Dispatches, thoughts, and miscellanea from writer Jon Konrath

Journal mold

I keep reading John Sheppard’s tumblr, which lately has been chock full of awesome short little bits of not-fiction about his life, and it makes me wish I could spin up some yarns here, especially since I ran out of ideas for blog entries in about 2007.  One of my wise ideas was to pull out my old paper journals, and look up some of the wacky stories that happened back in like 2000 and expand those a bit here.  So I pulled out a big fat spiral, entitled “11/30/99 – 2/3/01”, cracked it open, and immediately had an allergic reaction from the dust mites.  (How should I be storing this shit?  Encased in acetate, in a room with all of the air pumped out and replaced with nitrogen?)  Then I looked at a few pages, and was somewhat dismayed at all of the entries.

I mean, it’s good I captured this stuff, especially because I lost all of my email from a big chunk of 1999-2000, when, like an idiot, I did an rsync backwards and cloned a copy of a blank laptop hard drive TO the hard drive on my PC.  (Backups?  Yes, that’s why I still have the stuff from 1999 and earlier.  I now back up every second instead of every year.)  But the problem is, so many of my days were similar back then.  Basically, pick and choose x items from the following list, and that’s my average day in 2000:

  • Work sucks.  (I worked at Juno at the time, and we were either hiring mass amounts of people from ivy league schools who had never worked in computers, or having massive layoffs, sometimes both at the same time.)
  • I skipped work today because I was up all night last night and can’t sleep for shit.  Sleeping all day today sure will fix this.
  • Ray just called and spent two hours complaining about some inconsistency in a Godzilla film that was produced on a budget of about $7.
  • I’m on my way into Manhattan to spend some money on books or DVDs that will make my empty life feel complete, except the piece of shit N train is broken and I’ve been stuck for the last 45 minutes.
  • I just finished eating 6,000 calories of cased meats and fried pirogues at Kiev.  I wonder if I should get in shape.
  • I just wrote someone on an online personals ad and she wrote back and asked to see five years of W-2 forms.
  • I should buy a drum set.
  • I should buy some land in Montana.
  • I should buy an abandoned loft.
  • I should buy a car.
  • I should buy an air conditioner.
  • I should buy more books and DVDs.
  • I need to write.
  • I need to edit what I wrote.
  • I need to go to Kiev and get some pirogues and edit/write.

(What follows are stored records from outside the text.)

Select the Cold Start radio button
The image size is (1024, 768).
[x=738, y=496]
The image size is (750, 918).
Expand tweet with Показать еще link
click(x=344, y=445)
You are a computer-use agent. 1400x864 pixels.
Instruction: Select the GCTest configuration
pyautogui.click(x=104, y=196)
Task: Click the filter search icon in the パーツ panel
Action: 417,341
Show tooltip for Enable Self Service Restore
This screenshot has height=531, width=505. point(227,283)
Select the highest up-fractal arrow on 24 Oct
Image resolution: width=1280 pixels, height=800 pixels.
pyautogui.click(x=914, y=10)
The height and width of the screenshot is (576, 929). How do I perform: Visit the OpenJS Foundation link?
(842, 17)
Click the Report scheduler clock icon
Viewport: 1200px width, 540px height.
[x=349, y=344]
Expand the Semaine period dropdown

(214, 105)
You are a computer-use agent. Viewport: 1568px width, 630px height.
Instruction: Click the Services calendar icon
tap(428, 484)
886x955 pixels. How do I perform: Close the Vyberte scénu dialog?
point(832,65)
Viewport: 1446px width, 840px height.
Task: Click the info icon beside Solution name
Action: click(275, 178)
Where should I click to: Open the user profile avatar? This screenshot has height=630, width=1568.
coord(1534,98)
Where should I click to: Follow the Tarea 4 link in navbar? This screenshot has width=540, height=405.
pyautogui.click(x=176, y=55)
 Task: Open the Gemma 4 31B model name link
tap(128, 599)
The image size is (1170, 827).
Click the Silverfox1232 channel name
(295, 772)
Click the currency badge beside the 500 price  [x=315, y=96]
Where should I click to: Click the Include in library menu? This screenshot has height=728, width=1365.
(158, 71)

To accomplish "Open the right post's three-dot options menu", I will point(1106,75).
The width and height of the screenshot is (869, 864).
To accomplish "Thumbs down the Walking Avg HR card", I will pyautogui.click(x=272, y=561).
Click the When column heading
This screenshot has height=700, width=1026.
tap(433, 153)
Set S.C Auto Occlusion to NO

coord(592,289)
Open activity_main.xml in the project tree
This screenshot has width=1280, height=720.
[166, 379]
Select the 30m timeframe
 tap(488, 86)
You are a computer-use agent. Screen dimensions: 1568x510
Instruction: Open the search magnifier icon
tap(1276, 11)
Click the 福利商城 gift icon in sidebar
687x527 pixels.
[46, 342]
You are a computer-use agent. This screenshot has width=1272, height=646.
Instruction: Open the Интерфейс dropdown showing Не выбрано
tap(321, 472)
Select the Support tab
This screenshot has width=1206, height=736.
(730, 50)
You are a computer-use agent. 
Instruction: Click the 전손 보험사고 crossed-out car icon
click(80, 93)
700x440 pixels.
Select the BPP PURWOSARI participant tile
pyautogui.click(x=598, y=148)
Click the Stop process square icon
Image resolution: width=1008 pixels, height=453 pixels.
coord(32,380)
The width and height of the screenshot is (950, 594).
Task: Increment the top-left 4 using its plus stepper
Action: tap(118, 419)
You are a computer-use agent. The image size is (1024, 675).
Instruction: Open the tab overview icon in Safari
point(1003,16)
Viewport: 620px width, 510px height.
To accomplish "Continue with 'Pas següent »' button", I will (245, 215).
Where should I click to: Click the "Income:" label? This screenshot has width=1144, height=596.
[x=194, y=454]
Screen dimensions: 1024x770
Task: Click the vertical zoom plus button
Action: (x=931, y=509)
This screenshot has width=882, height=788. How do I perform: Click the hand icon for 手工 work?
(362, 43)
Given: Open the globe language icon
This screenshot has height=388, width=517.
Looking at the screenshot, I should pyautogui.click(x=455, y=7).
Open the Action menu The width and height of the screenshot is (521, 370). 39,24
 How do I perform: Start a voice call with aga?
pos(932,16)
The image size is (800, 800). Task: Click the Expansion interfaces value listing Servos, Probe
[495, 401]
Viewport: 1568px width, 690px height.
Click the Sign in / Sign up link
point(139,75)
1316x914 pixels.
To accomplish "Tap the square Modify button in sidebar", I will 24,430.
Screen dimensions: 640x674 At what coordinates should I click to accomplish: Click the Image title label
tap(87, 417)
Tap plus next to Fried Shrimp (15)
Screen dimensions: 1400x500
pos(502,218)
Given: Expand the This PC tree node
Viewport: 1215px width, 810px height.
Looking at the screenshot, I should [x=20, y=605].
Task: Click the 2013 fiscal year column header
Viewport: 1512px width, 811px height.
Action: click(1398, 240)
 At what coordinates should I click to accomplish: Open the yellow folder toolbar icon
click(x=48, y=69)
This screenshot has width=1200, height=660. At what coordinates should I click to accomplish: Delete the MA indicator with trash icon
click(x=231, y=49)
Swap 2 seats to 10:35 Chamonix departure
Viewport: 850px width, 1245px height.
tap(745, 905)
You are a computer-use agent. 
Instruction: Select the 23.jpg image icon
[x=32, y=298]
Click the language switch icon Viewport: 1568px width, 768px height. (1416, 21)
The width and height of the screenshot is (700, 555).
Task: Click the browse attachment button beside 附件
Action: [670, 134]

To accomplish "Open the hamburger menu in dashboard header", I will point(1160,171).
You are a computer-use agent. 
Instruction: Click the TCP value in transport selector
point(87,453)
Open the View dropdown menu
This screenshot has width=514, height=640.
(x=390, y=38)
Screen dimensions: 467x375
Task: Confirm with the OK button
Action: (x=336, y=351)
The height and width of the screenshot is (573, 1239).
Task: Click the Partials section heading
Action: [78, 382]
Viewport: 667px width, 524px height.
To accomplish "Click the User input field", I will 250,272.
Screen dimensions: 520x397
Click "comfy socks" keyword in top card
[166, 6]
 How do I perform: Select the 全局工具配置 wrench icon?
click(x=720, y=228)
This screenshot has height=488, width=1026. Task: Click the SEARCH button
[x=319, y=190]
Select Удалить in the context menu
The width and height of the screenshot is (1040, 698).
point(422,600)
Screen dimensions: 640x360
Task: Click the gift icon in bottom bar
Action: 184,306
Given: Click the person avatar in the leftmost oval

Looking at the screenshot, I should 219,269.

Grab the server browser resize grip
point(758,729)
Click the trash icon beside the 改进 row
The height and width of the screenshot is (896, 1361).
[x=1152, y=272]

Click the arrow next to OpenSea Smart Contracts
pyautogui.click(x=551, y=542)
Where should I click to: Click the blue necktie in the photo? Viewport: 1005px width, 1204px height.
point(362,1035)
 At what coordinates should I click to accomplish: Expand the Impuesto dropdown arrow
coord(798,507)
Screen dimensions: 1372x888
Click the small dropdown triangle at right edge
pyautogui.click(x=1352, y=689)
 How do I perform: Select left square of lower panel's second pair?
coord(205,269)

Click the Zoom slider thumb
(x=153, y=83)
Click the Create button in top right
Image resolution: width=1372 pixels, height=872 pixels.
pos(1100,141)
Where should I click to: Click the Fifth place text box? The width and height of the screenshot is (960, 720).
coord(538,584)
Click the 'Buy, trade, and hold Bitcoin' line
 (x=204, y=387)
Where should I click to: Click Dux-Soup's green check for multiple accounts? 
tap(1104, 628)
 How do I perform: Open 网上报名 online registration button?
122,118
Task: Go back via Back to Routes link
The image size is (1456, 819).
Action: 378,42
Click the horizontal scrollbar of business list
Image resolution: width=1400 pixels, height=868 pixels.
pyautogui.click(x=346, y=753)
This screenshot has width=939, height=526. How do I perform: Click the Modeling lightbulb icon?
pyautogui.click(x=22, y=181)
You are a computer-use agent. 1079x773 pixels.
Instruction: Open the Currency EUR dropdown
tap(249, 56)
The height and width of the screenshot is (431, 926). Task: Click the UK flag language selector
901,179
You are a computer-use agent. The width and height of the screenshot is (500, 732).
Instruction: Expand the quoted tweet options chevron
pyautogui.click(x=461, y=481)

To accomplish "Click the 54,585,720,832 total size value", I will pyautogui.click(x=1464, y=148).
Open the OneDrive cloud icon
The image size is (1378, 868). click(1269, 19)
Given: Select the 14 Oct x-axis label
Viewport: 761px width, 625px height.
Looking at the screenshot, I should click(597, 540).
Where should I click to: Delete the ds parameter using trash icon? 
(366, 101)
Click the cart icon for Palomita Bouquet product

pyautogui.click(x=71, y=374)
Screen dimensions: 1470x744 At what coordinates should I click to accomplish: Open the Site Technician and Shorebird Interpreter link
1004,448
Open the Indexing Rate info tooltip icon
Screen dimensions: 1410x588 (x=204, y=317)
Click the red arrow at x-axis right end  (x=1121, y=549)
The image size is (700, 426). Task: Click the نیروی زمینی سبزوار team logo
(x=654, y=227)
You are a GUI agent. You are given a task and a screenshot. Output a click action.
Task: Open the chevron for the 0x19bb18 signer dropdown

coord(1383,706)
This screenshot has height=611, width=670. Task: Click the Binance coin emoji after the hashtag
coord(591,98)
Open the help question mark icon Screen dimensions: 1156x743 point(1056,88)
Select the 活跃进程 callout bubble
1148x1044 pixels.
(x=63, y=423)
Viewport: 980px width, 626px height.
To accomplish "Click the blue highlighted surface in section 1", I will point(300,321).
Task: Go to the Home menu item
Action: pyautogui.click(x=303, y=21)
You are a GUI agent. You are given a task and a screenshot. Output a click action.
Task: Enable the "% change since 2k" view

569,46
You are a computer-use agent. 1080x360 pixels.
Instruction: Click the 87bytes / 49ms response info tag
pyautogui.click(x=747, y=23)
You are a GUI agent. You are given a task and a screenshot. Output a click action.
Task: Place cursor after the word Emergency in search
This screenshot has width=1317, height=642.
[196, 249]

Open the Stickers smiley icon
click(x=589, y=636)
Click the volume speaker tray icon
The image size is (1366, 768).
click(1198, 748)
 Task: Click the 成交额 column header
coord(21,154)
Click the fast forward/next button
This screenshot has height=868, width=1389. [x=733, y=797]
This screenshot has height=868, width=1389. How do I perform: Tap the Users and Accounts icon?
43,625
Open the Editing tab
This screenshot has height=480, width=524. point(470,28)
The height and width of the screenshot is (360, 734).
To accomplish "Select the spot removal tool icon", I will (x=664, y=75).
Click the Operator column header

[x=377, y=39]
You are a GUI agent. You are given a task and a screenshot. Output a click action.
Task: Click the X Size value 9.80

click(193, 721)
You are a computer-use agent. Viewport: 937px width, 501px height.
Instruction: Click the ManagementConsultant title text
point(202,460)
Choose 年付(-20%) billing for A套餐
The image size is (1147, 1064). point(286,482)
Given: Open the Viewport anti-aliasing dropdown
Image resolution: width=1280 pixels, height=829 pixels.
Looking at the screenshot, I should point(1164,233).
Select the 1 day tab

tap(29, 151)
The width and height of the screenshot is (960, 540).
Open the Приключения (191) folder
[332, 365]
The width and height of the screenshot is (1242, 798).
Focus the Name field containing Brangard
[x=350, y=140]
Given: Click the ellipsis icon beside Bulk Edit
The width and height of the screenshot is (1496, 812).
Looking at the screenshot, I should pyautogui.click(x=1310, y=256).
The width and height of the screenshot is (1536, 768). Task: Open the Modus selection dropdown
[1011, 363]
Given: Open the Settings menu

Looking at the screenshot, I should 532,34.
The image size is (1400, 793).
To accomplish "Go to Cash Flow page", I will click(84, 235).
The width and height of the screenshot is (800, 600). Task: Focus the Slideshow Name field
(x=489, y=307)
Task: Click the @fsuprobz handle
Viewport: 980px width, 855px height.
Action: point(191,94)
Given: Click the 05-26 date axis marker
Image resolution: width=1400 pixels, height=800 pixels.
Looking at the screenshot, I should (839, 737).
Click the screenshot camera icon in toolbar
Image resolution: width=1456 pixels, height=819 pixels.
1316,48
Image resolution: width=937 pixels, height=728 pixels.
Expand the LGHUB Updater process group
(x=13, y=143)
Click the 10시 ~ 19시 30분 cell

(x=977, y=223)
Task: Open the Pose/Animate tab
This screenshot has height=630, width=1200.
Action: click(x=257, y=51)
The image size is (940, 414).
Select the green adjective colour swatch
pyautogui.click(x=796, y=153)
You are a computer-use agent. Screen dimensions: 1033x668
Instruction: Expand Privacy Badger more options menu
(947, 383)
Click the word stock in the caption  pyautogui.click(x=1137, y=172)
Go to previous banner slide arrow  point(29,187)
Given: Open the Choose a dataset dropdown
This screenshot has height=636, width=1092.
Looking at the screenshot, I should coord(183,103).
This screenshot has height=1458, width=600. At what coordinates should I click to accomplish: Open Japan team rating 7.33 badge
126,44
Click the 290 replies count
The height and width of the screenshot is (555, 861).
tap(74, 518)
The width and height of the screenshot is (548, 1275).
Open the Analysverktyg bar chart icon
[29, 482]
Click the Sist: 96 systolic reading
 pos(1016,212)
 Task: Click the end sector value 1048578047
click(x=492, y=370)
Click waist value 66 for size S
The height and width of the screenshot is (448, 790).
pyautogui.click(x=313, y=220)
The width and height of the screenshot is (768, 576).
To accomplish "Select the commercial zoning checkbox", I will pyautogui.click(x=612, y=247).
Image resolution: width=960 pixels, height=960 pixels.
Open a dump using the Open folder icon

One of the thing that surprised me the most about catching up with 2000 was the general level of my depression.  I know I was depressed back then, but I found some entries from that summer that were damn near suicidal, long digressive essays about trying to come to peace with myself, how to find what the fuck I should be doing with my life.  I was on the verge of 30 then, and moved across the country to be with someone, and when that didn’t work out, I couldn’t really get into the swing of dating, but also couldn’t be alone.  I’d spend long periods of time talking to nobody, except maybe to phone in a delivery order at the diner across the street.  I spent that entire year in therapy, taking various medications, seeing doctors and shrinks and buying self-help books, and the closest I came to resolution was deciding I could be happy if I bought a stereo receiver that decoded both Dolby Digital and DTS movies.  I often feel like I need to someday write a book that details these feelings, then I remember that every book I’ve written already covers it.

The other thing that I did enjoy while digging through these dead trees was the editing work on both Summer Rain and Rumored.  SR came out in 2000, and I spent most of the first half of the year doing the final edits, getting everything ready to send off to iUniverse, and it’s fun to see the daily notes about what chapters I finished or how many pages I had left to red-pen and correct.  Once that went to print, I toiled on Rumored, which took almost two more years to complete.  I was obsessed with word count at that point, and every thousand words I poured into the manuscript was a major triumph.

The one strange disconnect to this whole process is that this online journal was actually running for a good chunk of 2000, and there are some decent entries there.  Granted, what I wrote publicly and what went in the private paper edition was often very different, but there’s some good stuff there.  Check out Extreme olfactory triggers and strange nostalgia for a good example.

Okay, speaking of, gotta go write.  No Ukrainian food is on the horizon (weight watchers) but I do need to get this next book going.